### Provided data
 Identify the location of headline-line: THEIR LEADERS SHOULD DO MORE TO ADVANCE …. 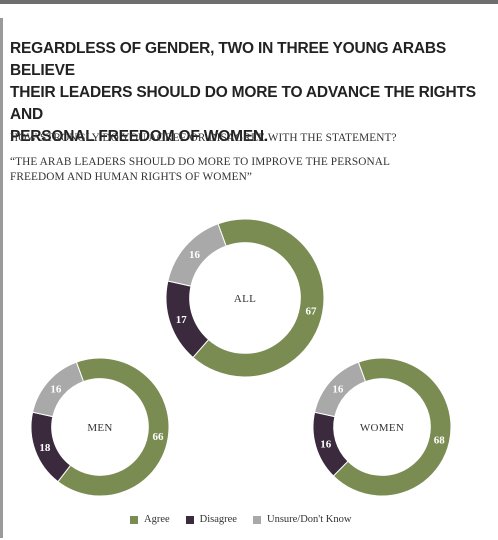
(243, 104).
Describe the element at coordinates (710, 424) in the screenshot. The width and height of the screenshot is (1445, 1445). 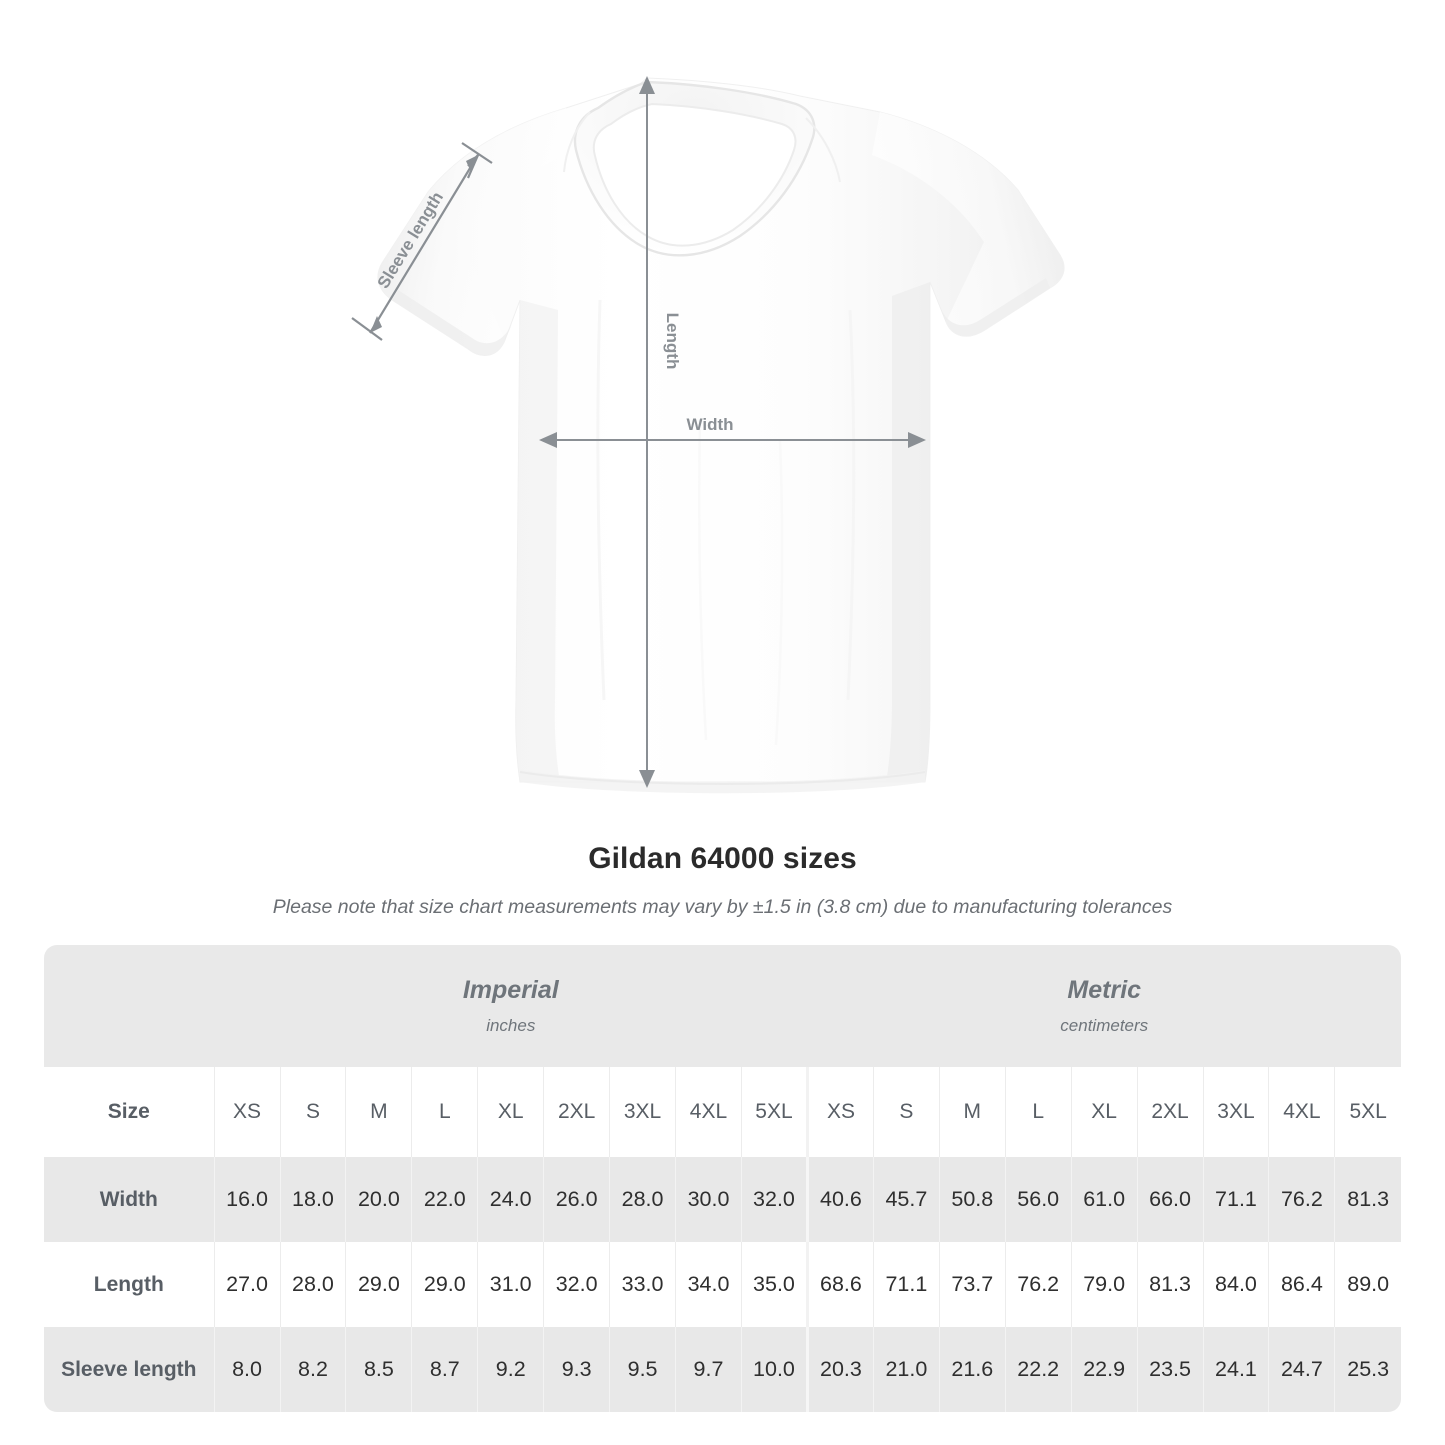
I see `width-label: Width` at that location.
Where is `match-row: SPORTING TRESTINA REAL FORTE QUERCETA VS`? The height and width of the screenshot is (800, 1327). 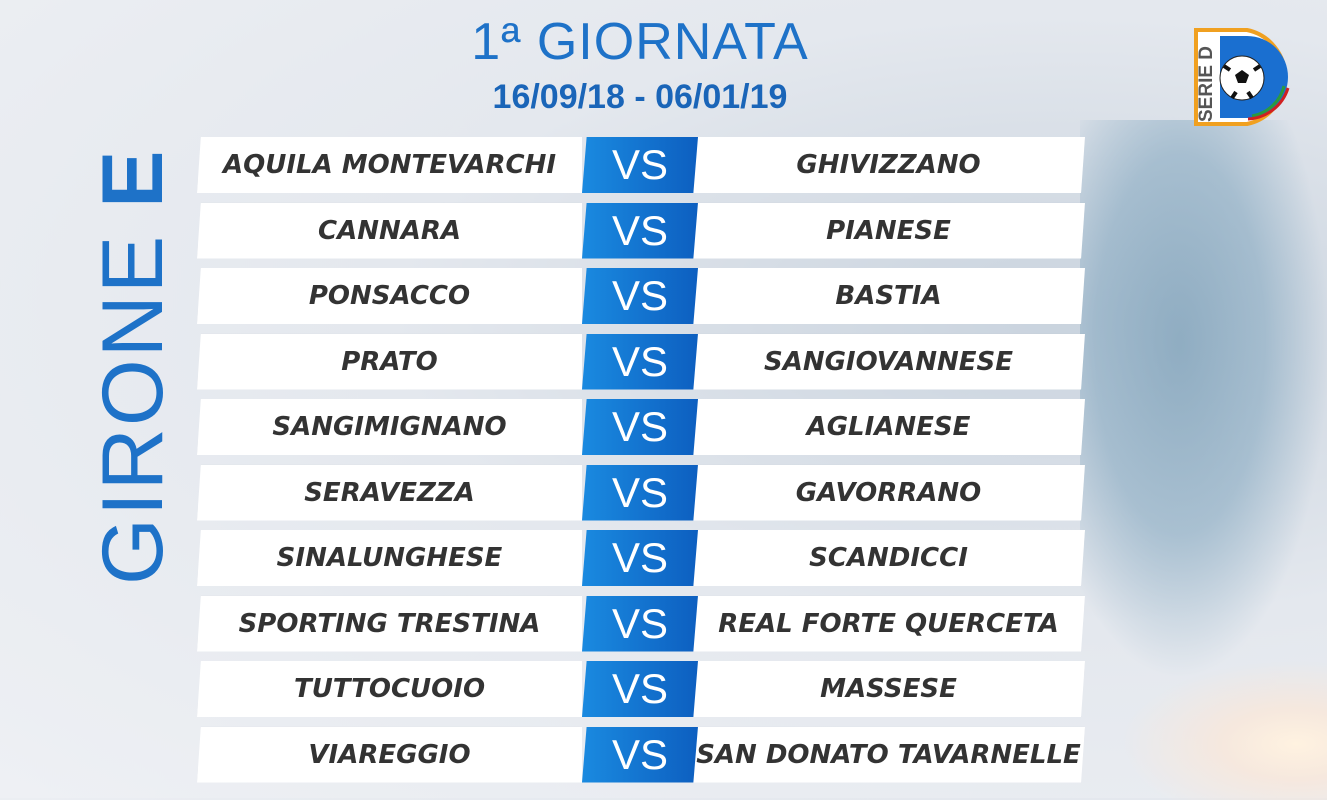 match-row: SPORTING TRESTINA REAL FORTE QUERCETA VS is located at coordinates (641, 624).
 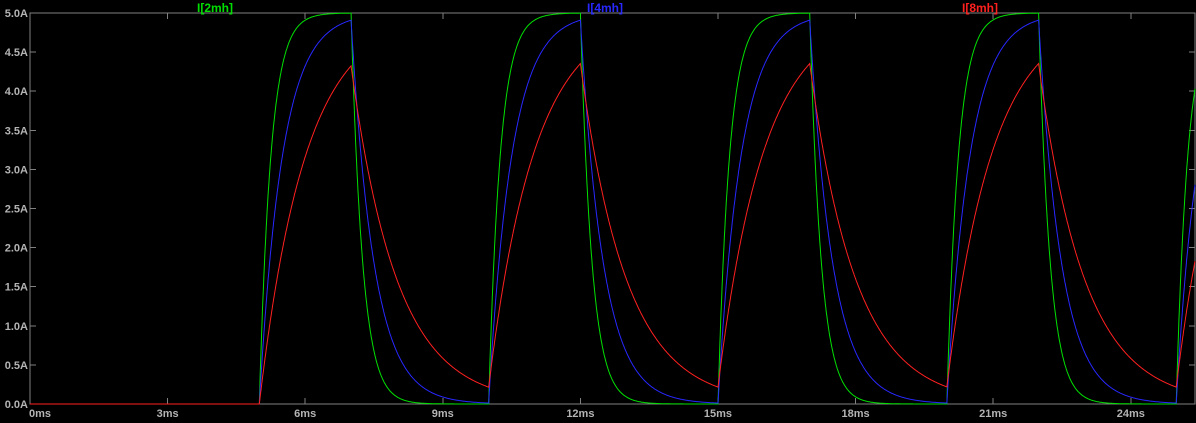 What do you see at coordinates (16, 131) in the screenshot?
I see `y-tick-label: 3.5A` at bounding box center [16, 131].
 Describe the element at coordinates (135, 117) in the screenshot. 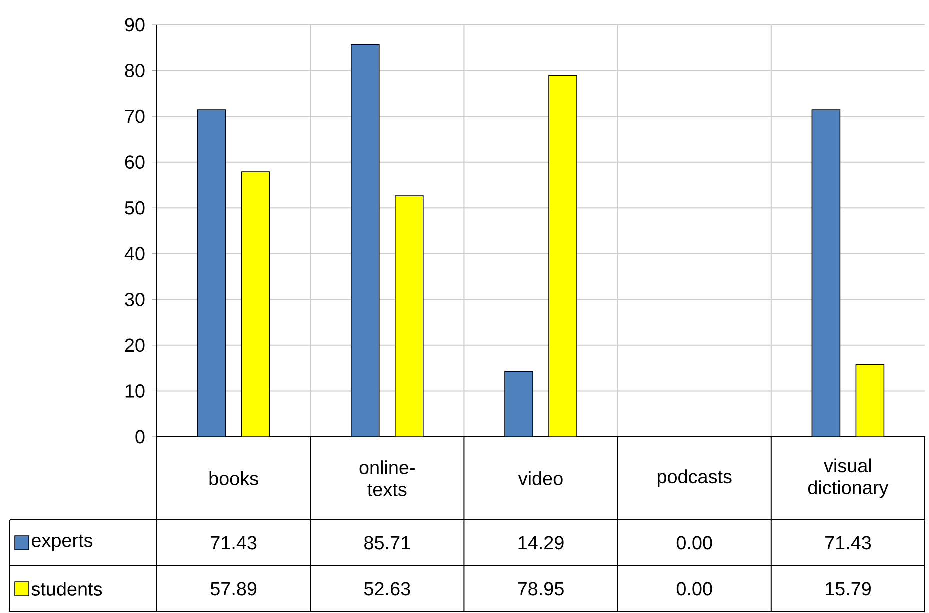

I see `y-tick-label: 70` at that location.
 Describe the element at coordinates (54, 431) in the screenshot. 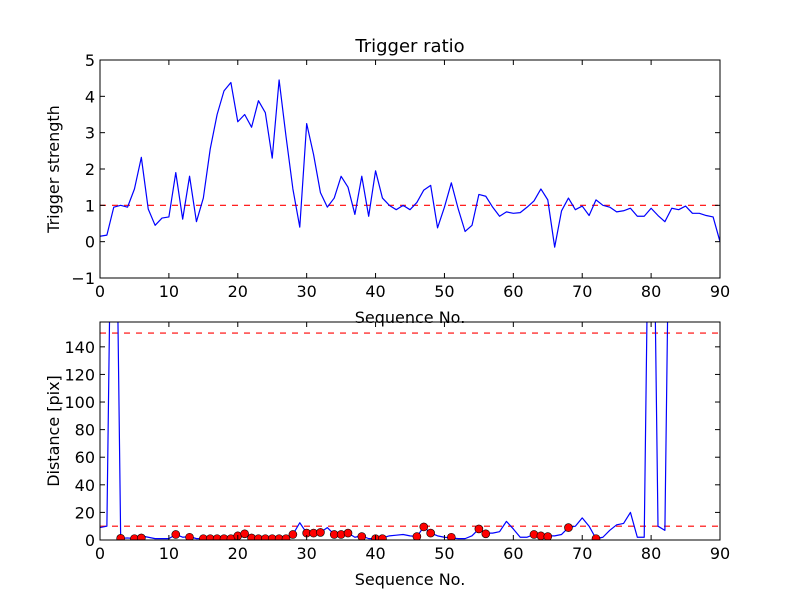

I see `y-axis-label: Distance [pix]` at that location.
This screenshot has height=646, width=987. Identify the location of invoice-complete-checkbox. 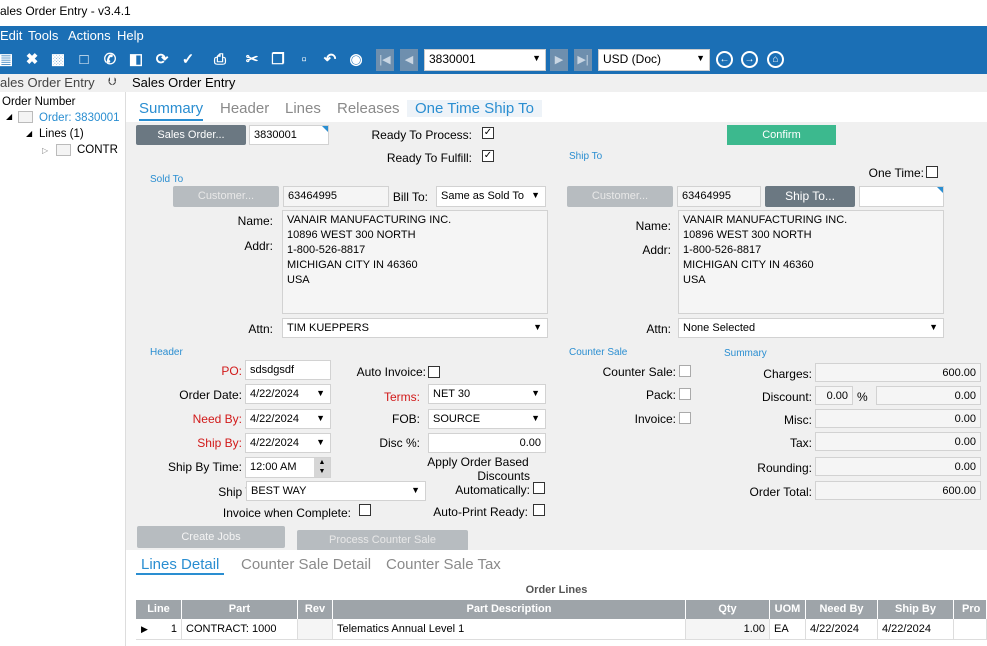
(365, 510).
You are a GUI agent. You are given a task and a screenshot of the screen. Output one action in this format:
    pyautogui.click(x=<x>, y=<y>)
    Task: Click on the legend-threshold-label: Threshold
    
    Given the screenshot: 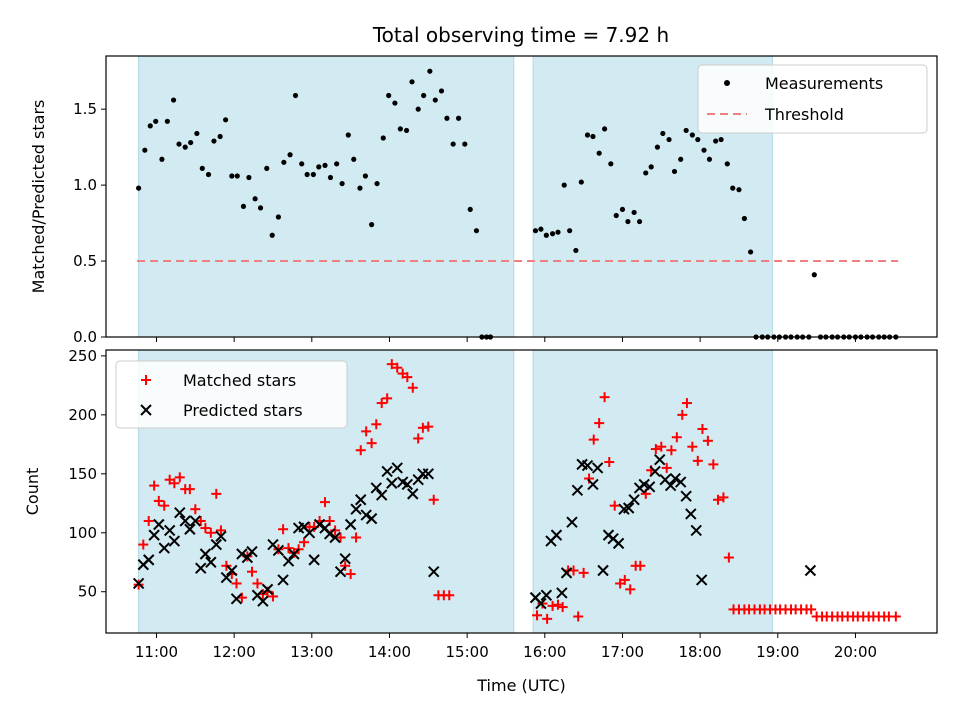 What is the action you would take?
    pyautogui.click(x=804, y=114)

### Activity
In the records, replace "screenshot" with "screen capture" in everything from the line containing "Describe the element at coordinates (54, 431)" down to the line containing "(365, 510).", and reproduce those lines with all else unchanged. Omit the pictures from your answer.

### Output for this task
 Describe the element at coordinates (54, 431) in the screen capture. 

I see `y-axis-label: Distance [pix]` at that location.
This screen capture has height=646, width=987. Identify the location of invoice-complete-checkbox. 
(365, 510).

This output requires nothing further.